Tuesday, November 24, 2015

Dealing with Death

Life Lessons from the Rebbetzin’s Heart
Parashat Vayishlach
Living Every Day as the Last Day of our Life
I have always been afraid of death. Since early childhood, it was hard for me to fall asleep, as I was afraid that I would never wake up. To this day, I cannot sleep with ticking clocks in the room. They remind me that our life clock is ticking away and that we have a finite amount of years in this world to accomplish an infinite amount of tasks. Lately, we have witnessed a lot of untimely deaths in the world and it’s hard to make sense of it all. Some people take tranquilizers; others lock their door with double locks, but life goes on, and part of life is death. As we grow older, death plays a greater role in our lives. When we lose friends and family members, we recognize that eventually we too will be called to face our own death. This awareness of our own inevitable death is a maturing experience. It forces us to think deeply about what is most important in life, and to put energy into meaningful endeavors.
ספר קהלת פרק ז (ב) טוֹב לָלֶכֶת אֶל בֵּית אֵבֶל מִלֶּכֶת אֶל בֵּית מִשְׁתֶּה בַּאֲשֶׁר הוּא סוֹף כָּל הָאָדָם וְהַחַי יִתֵּן אֶל לִבּוֹ:
“It is better to go to the house of mourning, than to go to the house of feasting; for that is the end of all men, and the living should take it to heart” (Kohelet 7:2).

Taking to heart “the end of all people” helps us do teshuva (repent) as it reminds us that one day we too will be held accountable for all our deeds in the heavenly court. All the tears I have cried for all the lost lives during funerals and shiva-calls lately ingrain within me the true value of life. Since life is short, we need to make the most of it by nurturing the loved people in our lives. It is not worthwhile to have expectations of others, which may cause us to experience disappointments. Rather we are put in this world to give and show love, no matter how others behave. In the face of death, we need to live to our fullest, living and let live every day, as if it was the last day in our life. How could we ever forgive ourselves for cutting off close relationships due to petty or even not so petty disagreements? What if one of us had to leave this world before we got a chance to reconcile?

Mourning our Losses
As our parents age, we realize that the opportunities to honor them are counted for, and that “if not now when?” (Pirkei Avot 1:14). Now is the time to put past arguments behind us while focusing on spending quality time and show appreciation for everything our parents have done for us all these years. This Chanukah it will be 12 years since my grandmother’s passing and I miss her love and compassion that she had in her heart for all of us. I remember when my grandmother was in her nineties feeling so lonely because all of her siblings and most of her friends had passed away. Sadly, she passed away when I was on one of my North America tours, and it was very traumatic to miss being with my grandmother in her last hours. Likewise, in this week’s parasha Ya’acov is informed of the death of his dear mother Rivkah with whom he did not experience closure.

ספר בראשית פרק לה (ח) וַתָּמָת דְּבֹרָה מֵינֶקֶת רִבְקָה וַתִּקָּבֵר מִתַּחַת לְבֵית אֵל תַּחַת הָאַלּוֹן וַיִּקְרָא שְׁמוֹ אַלּוֹן בָּכוּת:
“But Devorah, Rivkah’s nurse died, and she was buried beneath Beit El, under the oak, and he called the name Alon Bachut (Weeping Oak)” (Bereishit 35:8).

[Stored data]
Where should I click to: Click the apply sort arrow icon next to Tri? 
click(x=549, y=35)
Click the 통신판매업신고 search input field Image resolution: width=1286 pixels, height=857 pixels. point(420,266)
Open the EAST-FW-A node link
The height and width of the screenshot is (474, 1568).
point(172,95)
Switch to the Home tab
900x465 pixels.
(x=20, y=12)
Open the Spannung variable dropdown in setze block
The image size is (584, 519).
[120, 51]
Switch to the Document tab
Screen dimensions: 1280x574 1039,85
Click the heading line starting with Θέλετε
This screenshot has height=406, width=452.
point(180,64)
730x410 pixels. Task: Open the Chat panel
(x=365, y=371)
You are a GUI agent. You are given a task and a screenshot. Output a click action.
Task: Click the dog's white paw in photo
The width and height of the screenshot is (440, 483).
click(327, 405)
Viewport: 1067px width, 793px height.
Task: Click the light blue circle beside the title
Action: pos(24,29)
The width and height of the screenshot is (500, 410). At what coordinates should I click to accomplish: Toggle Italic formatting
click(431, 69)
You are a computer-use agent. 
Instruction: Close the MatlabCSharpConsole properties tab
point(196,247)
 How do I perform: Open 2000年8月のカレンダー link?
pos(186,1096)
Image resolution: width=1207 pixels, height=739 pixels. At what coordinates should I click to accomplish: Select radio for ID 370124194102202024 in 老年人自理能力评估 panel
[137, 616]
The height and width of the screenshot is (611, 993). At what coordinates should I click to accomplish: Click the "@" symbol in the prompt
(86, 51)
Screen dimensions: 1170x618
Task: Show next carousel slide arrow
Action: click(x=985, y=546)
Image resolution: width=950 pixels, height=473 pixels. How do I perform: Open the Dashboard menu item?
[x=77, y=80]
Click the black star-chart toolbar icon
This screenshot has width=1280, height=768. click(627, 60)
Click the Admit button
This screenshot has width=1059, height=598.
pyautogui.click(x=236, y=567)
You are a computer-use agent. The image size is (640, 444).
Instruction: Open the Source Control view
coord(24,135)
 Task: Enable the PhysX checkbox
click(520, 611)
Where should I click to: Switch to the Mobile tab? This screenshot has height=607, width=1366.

_Stated goal A_.
Answer these questions about the post on dealing with death:
(i) What can the writer still not sleep with in the room?
(ii) This Chanukah, how many years will it be since the grandmother's passing?
(iii) According to Bereishit 35:8, what name was given to the place where Devorah was buried?
_Stated goal B_. Rewrite the records from the line with "Click the heading line starting with Θέλετε" to the line with "Action: pos(24,29)", replacing "screenshot" with "screen capture" and leaving everything else unchanged.
The text and the records have no connection to each other.

_Task response A_.
(i) Ticking clocks
(ii) 12 years
(iii) Alon Bachut (Weeping Oak)

_Task response B_.
Click the heading line starting with Θέλετε
This screen capture has height=406, width=452.
point(180,64)
730x410 pixels. Task: Open the Chat panel
(x=365, y=371)
You are a GUI agent. You are given a task and a screen capture. Output a click action.
Task: Click the dog's white paw in photo
The width and height of the screen capture is (440, 483).
click(327, 405)
Viewport: 1067px width, 793px height.
Task: Click the light blue circle beside the title
Action: pos(24,29)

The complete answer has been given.